TRY IT: Restate the listing below word for word. No picture belongs in the result.

DATA SUPPLIED:
☆ ☆ ☆
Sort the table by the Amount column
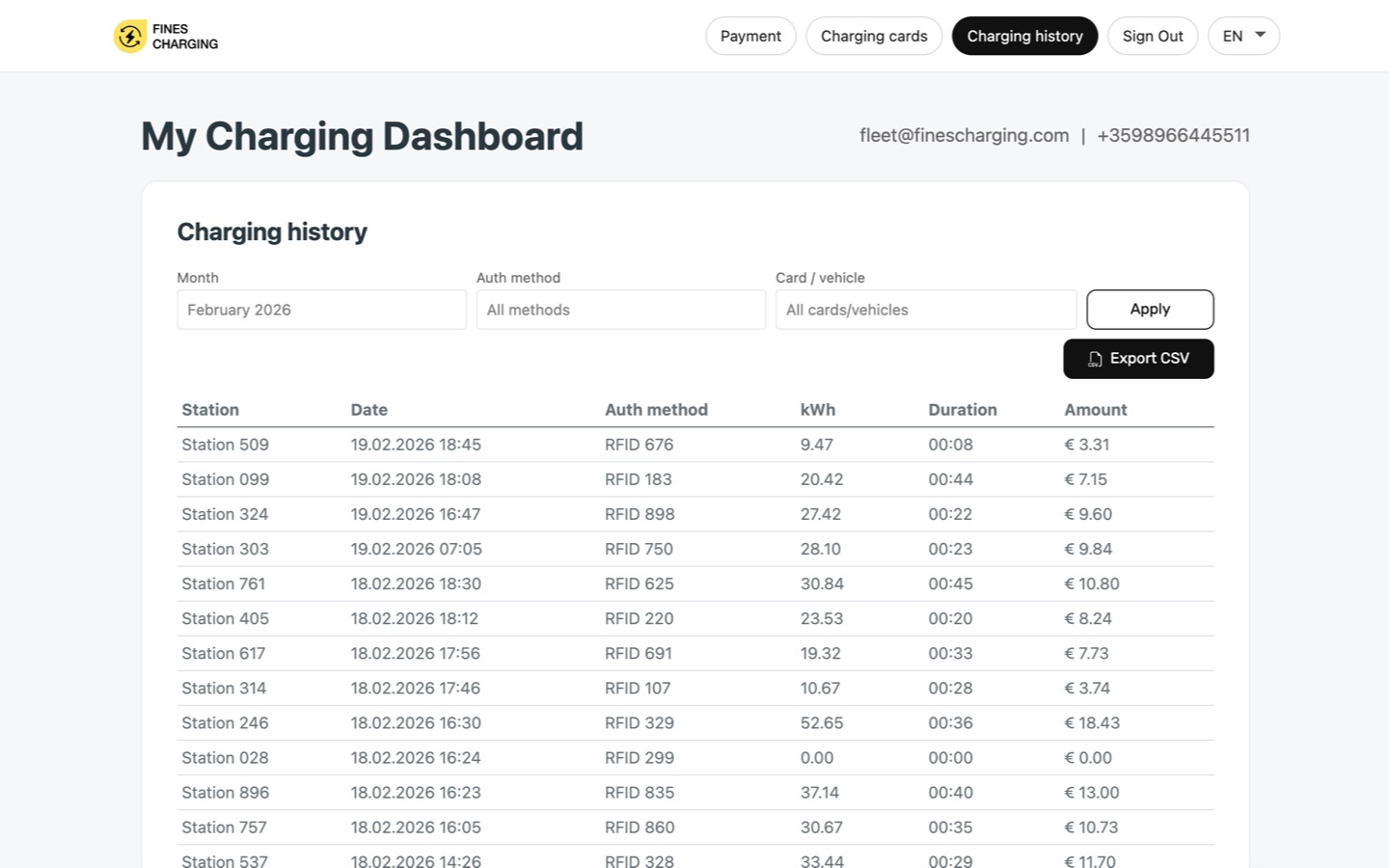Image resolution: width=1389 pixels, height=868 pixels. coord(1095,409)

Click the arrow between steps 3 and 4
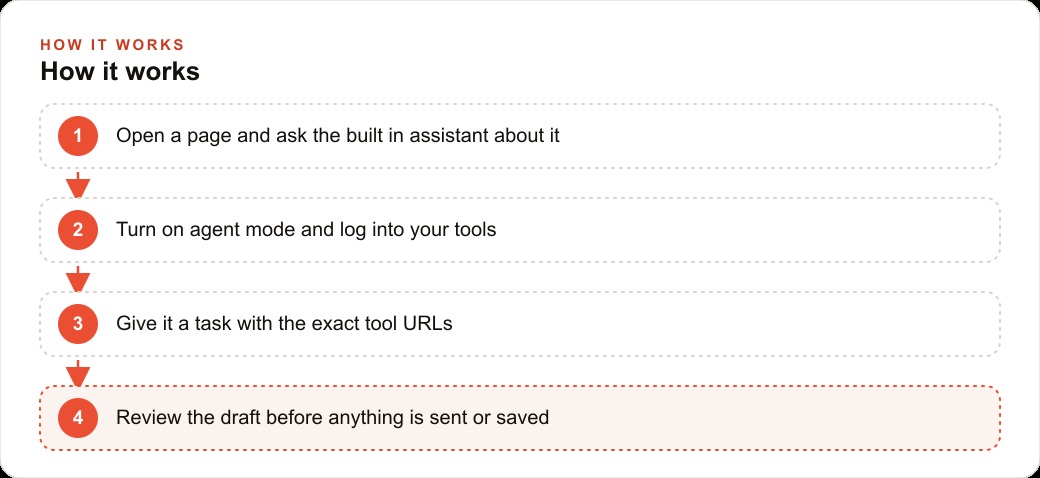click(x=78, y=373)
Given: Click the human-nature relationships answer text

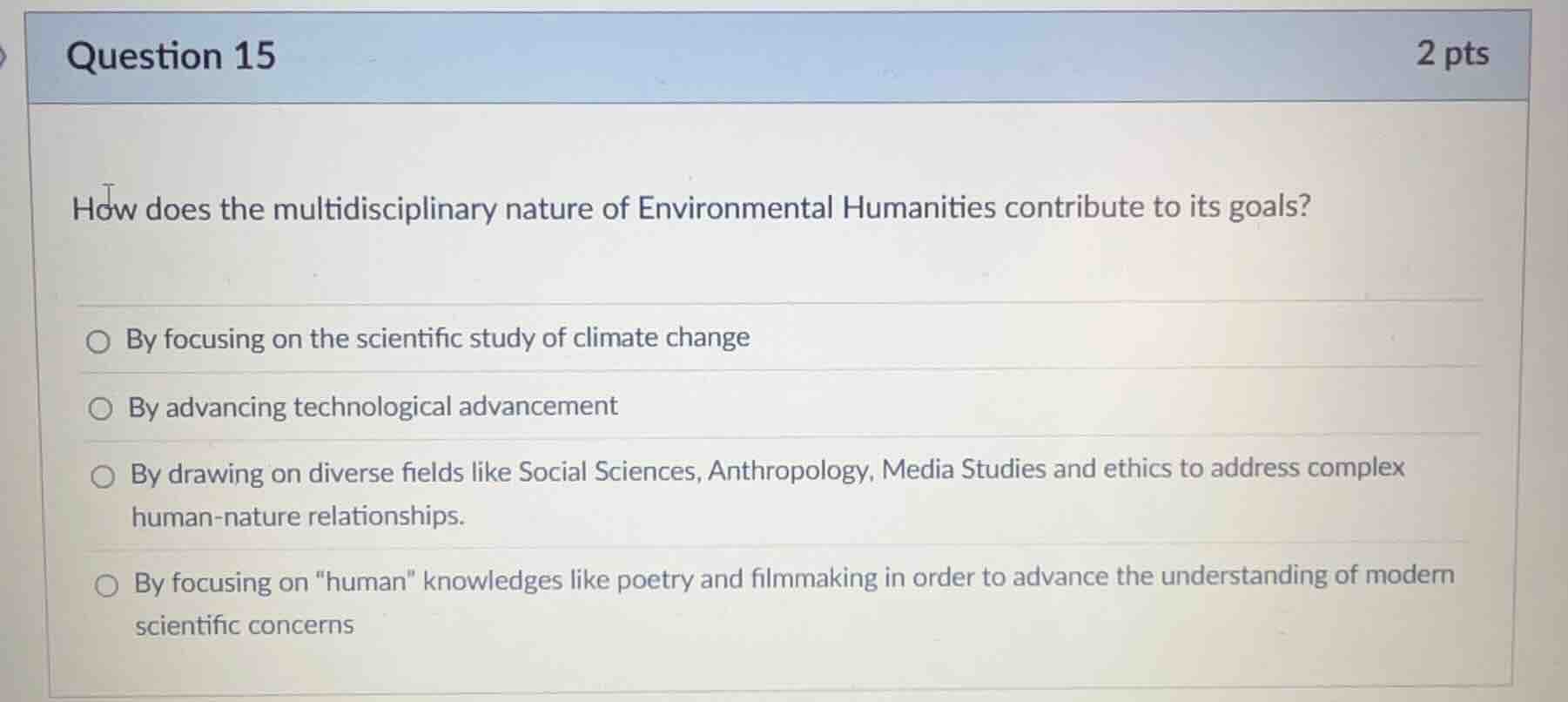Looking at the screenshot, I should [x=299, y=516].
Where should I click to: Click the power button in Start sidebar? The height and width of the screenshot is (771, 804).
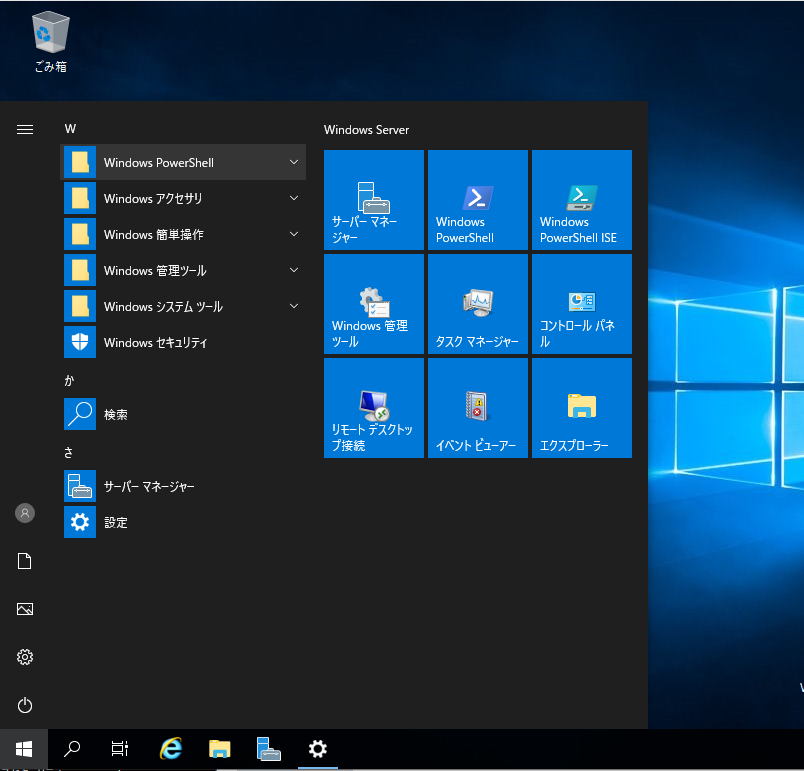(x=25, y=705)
☆ ☆ ☆
YOUR SOLUTION:
Sort the table by the Amount column
Image resolution: width=1389 pixels, height=868 pixels. coord(1095,409)

Click the arrow between steps 3 and 4
click(x=78, y=373)
Given: Click the human-nature relationships answer text

Looking at the screenshot, I should [x=299, y=516].
Where should I click to: Click the power button in Start sidebar? The height and width of the screenshot is (771, 804).
(x=25, y=705)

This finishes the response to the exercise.